Without tracking me, how are you going to provide relevant results without me having to use meta keywords to indicate this with every search?
Tracking is mainly used for targeted advertising when not on Google search for example, and because of the amount of intention that naturally comes with your query, this personal data is not always as useful as one might think. Which Google seems to agree on: https://www.cnbc.com/2018/09/17/google-tests-changes-to-its-search-algorithm-how-search-works.html
And some of our favourite comments
I definitely agree with your basic motivations behind this. Too many people in this thread are asking you why you're bothering when search engines already exist, but they fail to see that monopolies are bad precisely for the reason that they seem like and then become the only option available. The funneling effect means that even the best algorithms are just that: a single choice that occludes alternative ways of looking at things.
Could you explain the "emotions" search? Is the emotion supposed to be how a person will react to the results? Like, search "frowny face" to find things that will make you angry?

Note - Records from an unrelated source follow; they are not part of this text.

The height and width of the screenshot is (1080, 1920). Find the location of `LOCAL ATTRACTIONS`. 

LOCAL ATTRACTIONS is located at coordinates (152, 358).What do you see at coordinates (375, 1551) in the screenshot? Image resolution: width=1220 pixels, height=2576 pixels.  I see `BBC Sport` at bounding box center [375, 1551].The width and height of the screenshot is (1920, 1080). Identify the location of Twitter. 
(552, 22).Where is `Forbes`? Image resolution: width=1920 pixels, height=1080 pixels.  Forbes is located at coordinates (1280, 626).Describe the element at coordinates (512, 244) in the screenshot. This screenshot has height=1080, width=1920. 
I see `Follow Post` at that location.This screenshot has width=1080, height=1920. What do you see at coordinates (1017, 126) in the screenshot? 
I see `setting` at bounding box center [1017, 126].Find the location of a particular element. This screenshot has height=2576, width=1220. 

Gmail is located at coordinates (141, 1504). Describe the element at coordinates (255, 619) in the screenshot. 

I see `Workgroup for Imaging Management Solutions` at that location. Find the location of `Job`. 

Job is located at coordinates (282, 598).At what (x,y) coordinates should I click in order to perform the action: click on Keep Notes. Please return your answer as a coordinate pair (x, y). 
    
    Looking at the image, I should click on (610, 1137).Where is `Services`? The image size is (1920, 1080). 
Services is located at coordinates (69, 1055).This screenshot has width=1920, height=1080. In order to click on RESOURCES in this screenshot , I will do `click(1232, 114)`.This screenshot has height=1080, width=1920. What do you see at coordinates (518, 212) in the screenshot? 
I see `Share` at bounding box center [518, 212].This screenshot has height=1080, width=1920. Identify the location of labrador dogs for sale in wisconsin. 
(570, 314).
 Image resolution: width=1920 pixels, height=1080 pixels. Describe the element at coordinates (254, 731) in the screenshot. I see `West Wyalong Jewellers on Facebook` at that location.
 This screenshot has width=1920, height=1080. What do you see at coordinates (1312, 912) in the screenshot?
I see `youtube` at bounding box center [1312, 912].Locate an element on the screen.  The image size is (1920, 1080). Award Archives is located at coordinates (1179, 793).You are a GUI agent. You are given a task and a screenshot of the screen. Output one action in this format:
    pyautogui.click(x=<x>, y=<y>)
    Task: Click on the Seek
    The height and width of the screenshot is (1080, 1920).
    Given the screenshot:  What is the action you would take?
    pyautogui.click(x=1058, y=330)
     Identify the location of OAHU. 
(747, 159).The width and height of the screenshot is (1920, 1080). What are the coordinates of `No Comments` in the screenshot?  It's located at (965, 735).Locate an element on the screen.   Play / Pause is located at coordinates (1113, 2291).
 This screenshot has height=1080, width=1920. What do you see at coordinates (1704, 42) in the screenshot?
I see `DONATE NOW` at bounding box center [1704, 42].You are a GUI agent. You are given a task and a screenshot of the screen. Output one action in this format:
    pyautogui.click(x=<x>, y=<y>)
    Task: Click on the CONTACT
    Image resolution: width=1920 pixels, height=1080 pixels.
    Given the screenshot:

needsUnicorn Not OP but try it out its clever. The results returned fit the emotion. I searched for 'dirtbag'. Angry face emoji returned stories of dirtbags going to prison, happy emoji was about loveable dirtbags and Avril Lavigne 'Teenage Dirtbag' concert tickets...etc. Nice work u/FjjB
Oh, that is pretty neat! I searched "science fiction". The happy face gave me scifi-themed cartoons, the "wow face" gave me amazing science discoveries, etc. Cool stuff!
DDG does not build their own search index is what I'm gathering. This will be the first search engine that combines crawling based search and privacy.
Comments about the name
We noticed a lot of people not liking the name 'Mojeek'. This is something that surprised us so much during the AMA. But due to the large number of comments we will certainly be at least discussing it internally.
Summed up nicely
We thought the final comment should come from that_jojo who wraps up who we are and what we do very nicely.
They want to:
- Maintain the privacy of users, like DDG and unlike Google
- Crawl for their own results, like Google and unlike DDG
They're not attempting to compete with google by providing a better quality crawl. They're competing on providing a crawl that's run with integrity.